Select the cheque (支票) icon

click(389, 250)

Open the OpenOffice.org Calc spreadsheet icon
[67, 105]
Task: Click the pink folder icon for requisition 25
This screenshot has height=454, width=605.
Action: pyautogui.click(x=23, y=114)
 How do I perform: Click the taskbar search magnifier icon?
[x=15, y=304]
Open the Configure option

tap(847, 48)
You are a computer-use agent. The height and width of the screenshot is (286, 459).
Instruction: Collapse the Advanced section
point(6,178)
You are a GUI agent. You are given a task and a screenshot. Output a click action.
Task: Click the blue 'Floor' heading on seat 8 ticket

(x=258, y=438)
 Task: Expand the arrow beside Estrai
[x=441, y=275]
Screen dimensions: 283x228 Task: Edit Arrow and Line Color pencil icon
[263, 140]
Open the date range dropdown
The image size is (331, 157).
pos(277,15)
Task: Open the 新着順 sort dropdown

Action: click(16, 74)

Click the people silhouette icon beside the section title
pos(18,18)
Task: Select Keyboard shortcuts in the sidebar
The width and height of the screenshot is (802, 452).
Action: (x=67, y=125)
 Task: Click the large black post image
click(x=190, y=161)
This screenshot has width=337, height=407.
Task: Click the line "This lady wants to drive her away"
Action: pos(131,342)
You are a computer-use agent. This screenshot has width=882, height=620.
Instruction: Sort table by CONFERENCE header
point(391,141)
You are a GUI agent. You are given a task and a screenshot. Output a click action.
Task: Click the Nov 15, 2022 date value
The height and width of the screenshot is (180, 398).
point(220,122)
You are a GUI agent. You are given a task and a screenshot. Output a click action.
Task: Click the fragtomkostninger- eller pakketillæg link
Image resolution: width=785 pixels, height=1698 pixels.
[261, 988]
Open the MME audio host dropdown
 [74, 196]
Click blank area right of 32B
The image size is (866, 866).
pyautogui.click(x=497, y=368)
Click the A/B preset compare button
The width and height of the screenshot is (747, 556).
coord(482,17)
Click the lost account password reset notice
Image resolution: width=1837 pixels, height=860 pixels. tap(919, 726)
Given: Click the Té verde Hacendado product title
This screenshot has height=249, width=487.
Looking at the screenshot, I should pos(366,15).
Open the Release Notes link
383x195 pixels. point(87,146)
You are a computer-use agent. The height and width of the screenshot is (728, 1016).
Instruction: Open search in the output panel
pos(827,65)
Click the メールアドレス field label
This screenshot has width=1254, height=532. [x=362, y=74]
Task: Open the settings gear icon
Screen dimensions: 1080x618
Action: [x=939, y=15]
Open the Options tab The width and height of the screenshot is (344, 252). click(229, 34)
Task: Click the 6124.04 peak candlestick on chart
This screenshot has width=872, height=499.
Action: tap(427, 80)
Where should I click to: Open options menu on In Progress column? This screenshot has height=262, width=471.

[Prompt]
Search the data for the string "date" and copy out every line where it is found.

[Reply]
Open the date range dropdown
Task: Click the Nov 15, 2022 date value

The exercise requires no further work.